Reported by: ryandesign (Ryan Carsten Schmidt) Owned by: emcrisostomo (Enrico Maria Crisostomo)
Priority: Normal Milestone:
Component: ports Version:
Keywords: Cc: cjones051073 (Chris Jones), mascguy (Christopher Nielsen)
Port: py-tensorflow

Description

A successful build of a py-tensorflow subport takes over 3 hours on the buildbot. Since the port has 4 subports, that means that a version update of this port makes the buildbot unavailable for any other build for over 12 hours. Is there any way to make the port take a more reasonable time to build?

Attachments (1)

py39-tensorflow1-10.13.png (125.3 KB) - added by ryandesign (Ryan Carsten Schmidt) 3 years ago.

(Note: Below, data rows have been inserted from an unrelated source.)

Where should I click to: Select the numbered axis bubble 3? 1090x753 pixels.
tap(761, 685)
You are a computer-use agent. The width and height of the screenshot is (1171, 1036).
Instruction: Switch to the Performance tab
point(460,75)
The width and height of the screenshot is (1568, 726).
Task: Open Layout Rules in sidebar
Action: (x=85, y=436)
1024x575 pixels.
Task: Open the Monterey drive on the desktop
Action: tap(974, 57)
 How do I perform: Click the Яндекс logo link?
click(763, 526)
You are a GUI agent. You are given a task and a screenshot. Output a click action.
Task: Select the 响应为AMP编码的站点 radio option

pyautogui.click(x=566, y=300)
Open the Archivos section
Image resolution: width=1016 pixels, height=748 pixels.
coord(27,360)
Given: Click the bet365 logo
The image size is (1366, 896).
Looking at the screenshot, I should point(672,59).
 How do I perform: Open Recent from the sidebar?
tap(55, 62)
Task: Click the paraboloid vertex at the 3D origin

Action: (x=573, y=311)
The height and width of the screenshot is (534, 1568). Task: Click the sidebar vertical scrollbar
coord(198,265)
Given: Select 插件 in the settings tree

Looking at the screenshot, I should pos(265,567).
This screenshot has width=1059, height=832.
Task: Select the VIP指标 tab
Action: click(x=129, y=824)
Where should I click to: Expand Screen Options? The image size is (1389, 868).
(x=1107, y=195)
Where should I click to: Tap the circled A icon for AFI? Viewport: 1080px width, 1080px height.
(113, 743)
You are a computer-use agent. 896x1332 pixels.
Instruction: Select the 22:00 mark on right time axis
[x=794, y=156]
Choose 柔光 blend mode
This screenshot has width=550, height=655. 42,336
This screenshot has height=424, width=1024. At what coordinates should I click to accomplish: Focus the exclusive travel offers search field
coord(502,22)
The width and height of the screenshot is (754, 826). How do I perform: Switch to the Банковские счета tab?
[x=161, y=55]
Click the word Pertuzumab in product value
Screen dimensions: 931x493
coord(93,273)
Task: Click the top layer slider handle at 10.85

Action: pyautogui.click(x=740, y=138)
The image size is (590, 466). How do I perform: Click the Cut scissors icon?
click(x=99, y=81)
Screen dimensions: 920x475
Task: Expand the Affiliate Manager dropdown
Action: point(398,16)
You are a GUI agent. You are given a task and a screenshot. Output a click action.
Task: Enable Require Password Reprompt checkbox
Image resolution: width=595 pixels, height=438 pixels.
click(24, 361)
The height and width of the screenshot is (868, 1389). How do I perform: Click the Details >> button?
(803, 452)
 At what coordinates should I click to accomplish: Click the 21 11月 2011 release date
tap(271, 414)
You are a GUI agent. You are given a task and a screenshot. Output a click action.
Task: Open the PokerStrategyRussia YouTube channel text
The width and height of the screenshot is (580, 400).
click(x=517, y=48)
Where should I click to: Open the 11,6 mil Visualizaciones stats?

Download all attachments as: .zip

Change History (23)

comment:1 Changed 5 years ago by ryandesign (Ryan Carsten Schmidt)

Type: defectenhancement

comment:2 Changed 5 years ago by cjones051073 (Chris Jones)

Sorry no. Its a big port, and given how the bazel build system works it insists on building a number of its own dependencies. I have looked into this already and what is there is the best I can do.

comment:3 Changed 4 years ago by ryandesign (Ryan Carsten Schmidt)

Individual py-tensorflow and py-tensorflow1 subports are now taking 6, 12, or even 23 hours to build. Some builds are even getting terminated by buildbot because they did not print any output for an hour.

I noticed while logged in to one of the buildbot workers while one of the tensorflow subports was building that one of the many clang processes was taking over 5 GB of memory. I have also seen messages on the buildbot workers' screens saying they have run out of application memory. This suggests that we could improve the build time by giving the buildbot workers more memory.

When I set up the buildbot system in late 2016 the workers were running off SSDs and had 8 GB memory each (except 10.6 i386 which is limited to 4 GB). As workers for new versions of macOS have been added in the years since then, I've had to reduce the memory given to some of them. In addition, we've had SSD failures and some buildbot workers are temporarily running on hard disks.

I am currently researching replacement SSDs and intend to rearrange the worker VMs so that fewer VMs are on each server and so that we can give 9 or 10 GB of memory to the workers for at least the more recent OS versions. If we need even more memory than that, there is room in the servers to add more.

comment:4 Changed 4 years ago by cjones051073 (Chris Jones)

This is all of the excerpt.